In the second article of this series, we will see how the brain processes information.
All sensory information is screened for importance by a ‘sensory register’. If the information is unimportant, it is not processed. This is called sensory filtering. It occurs without the involvement of the conscious brain, and allows the conscious brain to focus on important things.
There are different stages of memory. Broadly, they may either be temporary (short-term), or permanent (long-term) memory.
Short Term Memory
- Immediate Memory
- Working Memory
This operates like a clipboard on a computing device- information is held here for a short time (up to 30 seconds), then dropped out of the system if it is of little or no importance. The operation may either be subconscious or conscious.
Example: You receive a One Time Password (OTP) to make a transaction, and need to enter it on the same device. Usually, you will be able to remember the number long enough to complete the transaction, after which the number drops out of immediate memory since it has no further importance.
This is a conscious temporary memory that can handle only a few things at the same time. The number of items that can be handled varies with age, and is between 5 to 9 (average 7) for adults.
Items in the working memory of adults can be intently processed for 10 to 20 minutes on average.
Example: You are in town, and a friend calls to request you buy some items on your way back. You repeat the items over the phone, and go shopping nearby, recalling the items on the list. Once your purchase is over, you forget the list.
A process called chunking allows one to increase the number of items within the functional capacity of working memory. That is, by using chunking, the working memory is able to handle more number of items at once.
Long-term memory includes both storage and retrieval, while Long-Term storage refers only to the location of the memories.
Information is most likely to be stored if it makes sense and has meaning.
In this context, sense refers to whether the learner can understand how the information fits with what s/he already knows.
Meaning refers to whether the information is relevant to the learner- why should s/he remember it?
Sense and meaning are independent of each other- one may remember something that makes sense, but has no meaning (is not relevant), and vice-versa.
When new learning makes sense, and can be connected to past experiences (meaning), there is dramatically improved retention.

Problems to solve |
A. In the article on how the brain processes information, how long can immediate memory hold information?
B. Continue the article on how the brain processes information from its final sentence.

Extracted data |

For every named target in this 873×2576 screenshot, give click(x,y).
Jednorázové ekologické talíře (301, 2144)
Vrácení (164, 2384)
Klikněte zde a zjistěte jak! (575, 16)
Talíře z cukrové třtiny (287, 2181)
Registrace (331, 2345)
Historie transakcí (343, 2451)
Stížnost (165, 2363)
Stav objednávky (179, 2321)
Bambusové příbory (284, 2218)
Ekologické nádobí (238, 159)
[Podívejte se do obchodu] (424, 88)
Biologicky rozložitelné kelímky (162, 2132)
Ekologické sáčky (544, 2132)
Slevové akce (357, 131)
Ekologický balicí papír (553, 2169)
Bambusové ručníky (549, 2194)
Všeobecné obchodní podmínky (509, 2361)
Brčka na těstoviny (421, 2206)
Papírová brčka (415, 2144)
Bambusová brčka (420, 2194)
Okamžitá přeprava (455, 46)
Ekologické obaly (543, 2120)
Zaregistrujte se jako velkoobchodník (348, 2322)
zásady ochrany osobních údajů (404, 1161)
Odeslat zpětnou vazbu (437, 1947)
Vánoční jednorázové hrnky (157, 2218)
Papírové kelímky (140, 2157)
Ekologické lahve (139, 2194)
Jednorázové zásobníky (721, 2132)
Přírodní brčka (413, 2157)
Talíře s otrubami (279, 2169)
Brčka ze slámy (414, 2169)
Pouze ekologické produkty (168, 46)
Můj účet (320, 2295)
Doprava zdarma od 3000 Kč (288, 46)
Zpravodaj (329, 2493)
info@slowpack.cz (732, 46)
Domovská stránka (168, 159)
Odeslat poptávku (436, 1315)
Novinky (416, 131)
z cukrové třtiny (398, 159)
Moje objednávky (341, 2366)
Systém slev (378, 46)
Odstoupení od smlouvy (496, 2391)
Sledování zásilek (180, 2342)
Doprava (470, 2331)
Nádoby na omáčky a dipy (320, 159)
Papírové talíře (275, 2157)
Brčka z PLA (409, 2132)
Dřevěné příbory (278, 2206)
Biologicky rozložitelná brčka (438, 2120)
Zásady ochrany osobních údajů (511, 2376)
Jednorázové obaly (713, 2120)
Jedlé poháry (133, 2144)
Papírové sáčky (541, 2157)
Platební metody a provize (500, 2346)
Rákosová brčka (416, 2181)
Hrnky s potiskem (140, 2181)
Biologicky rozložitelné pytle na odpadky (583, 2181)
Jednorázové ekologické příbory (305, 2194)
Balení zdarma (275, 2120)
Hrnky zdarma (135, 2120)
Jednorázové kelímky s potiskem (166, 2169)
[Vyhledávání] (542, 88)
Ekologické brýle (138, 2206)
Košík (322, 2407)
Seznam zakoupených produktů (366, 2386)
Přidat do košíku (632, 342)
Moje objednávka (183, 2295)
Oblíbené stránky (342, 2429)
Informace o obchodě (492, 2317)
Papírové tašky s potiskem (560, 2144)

Answers by item |
A. Up to 30 seconds.

B.
However, of the two criteria, meaning is more important- something that is highly relevant is more likely to be retained than something that makes sense alone.
Past experiences always influence new learning. Therefore, if students make connections between subjects/ subject areas, and recognize a future use for the new learning, they will increase meaning and retention.
Long-term storage involves processing by the hippocampus, and usually occurs during deep sleep.
If a student cannot recall new learning after 24 hours, it is highly likely that it was not stored permanently, and hence, can never be recalled.
Note 1: Information that was not stored cannot be recalled.
Note 2: Typically, learners participate in activities that have yielded success for them, and avoid those that have produced failure.
Note 3: How a student feels about a learning situation determines the amount of attention devoted to it.
Note 4: Any sensory input that threatens survival, or is associated with emotions, takes priority over other data, and are processed immediately.
Items stored in short-term memory are lost after 20 minutes.
In order for information to be committed to long-term memory, it should make sense, and be relevant.
The process of creating long-term memories usually occurs during deep sleep.
Linking new learning to existing knowledge, and identifying a future use for it, dramatically increases both meaning and retention.
If one cannot recall an item after 24 hours, it was not committed to long-term memory.
Items that were not stored in memory cannot be recalled.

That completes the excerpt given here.